Cette perte de chance a été évaluée avec exactitude par les premiers juges à 95% soit à la somme de 29.925 euros (95% x 31.500), les acquéreurs s’étant emparés de la notification d’un nouveau délai de réflexion pour se rétracter et aucun élément n’établissant qu’ils auraient fait l’acquisition du bien si celui-ci avait été correctement désigné, alors qu’ils ont informé le notaire de cette difficulté dès le 5
novembre 2015, à une date où leur demande de prêt avait reçu un accord de principe.

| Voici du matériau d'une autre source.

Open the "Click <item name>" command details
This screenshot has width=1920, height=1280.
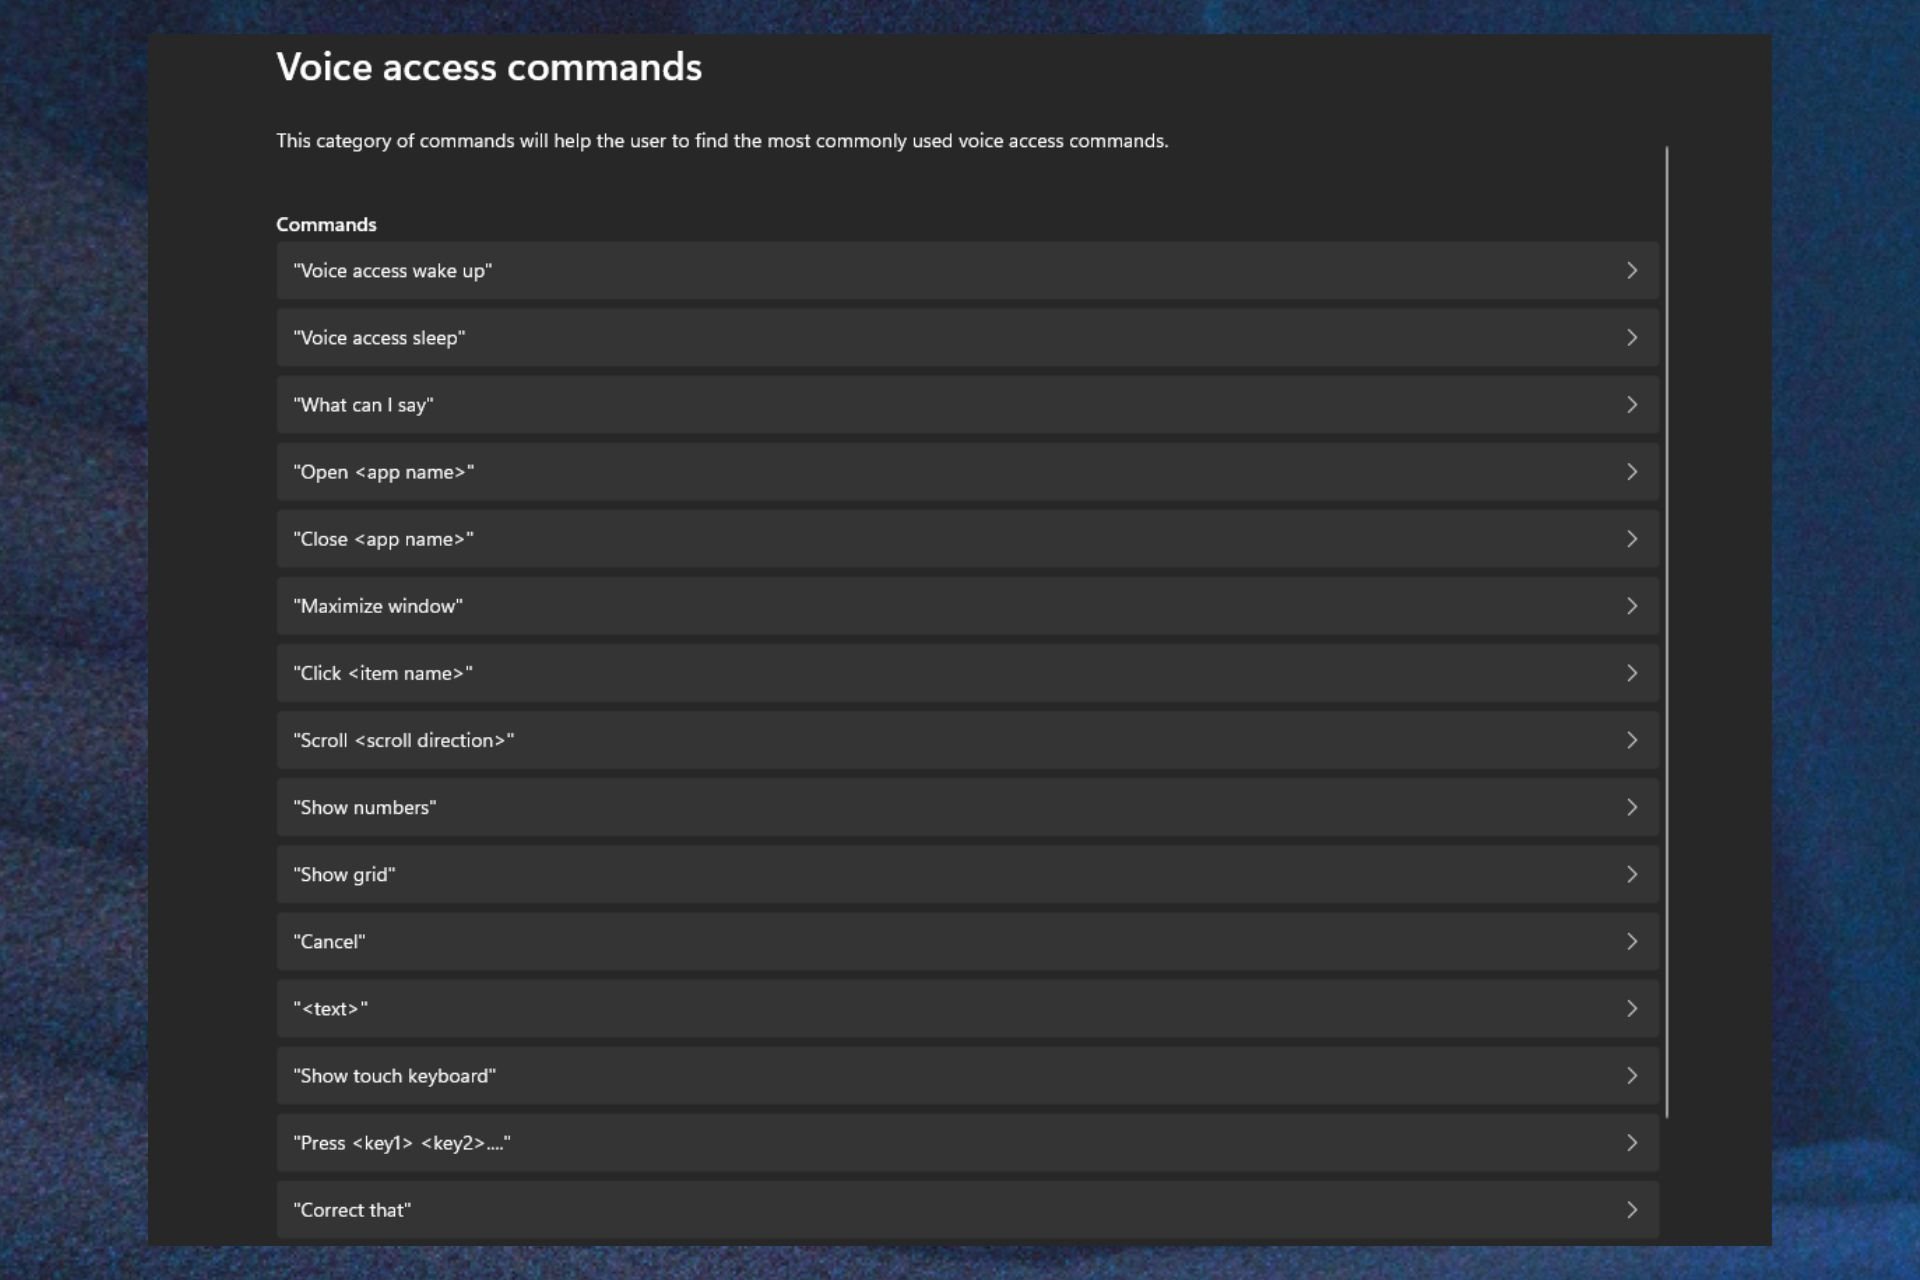point(967,673)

Le jugement est donc confirmé.
Sur les dépens et l’article 700 du code de procédure civile :
Les dispositions du jugement dont appel relatives aux dépens et à l’article 700 du code de procédure civile sont confirmées.
Les appelants échouant en leurs prétentions seront condamnés aux dépens et déboutés de leur demande indemnitaire au titre de frais de procédure.
PAR CES MOTIFS
La cour,
CONFIRME le jugement en toutes ses dispositions,
Vu l’article 700 du code de procédure civile,
DEBOUTE M. G C et la société MMA IARD de leur demande à ce titre,
CONDAMNE M. G C et la société MMA IARD aux dépens d’appel.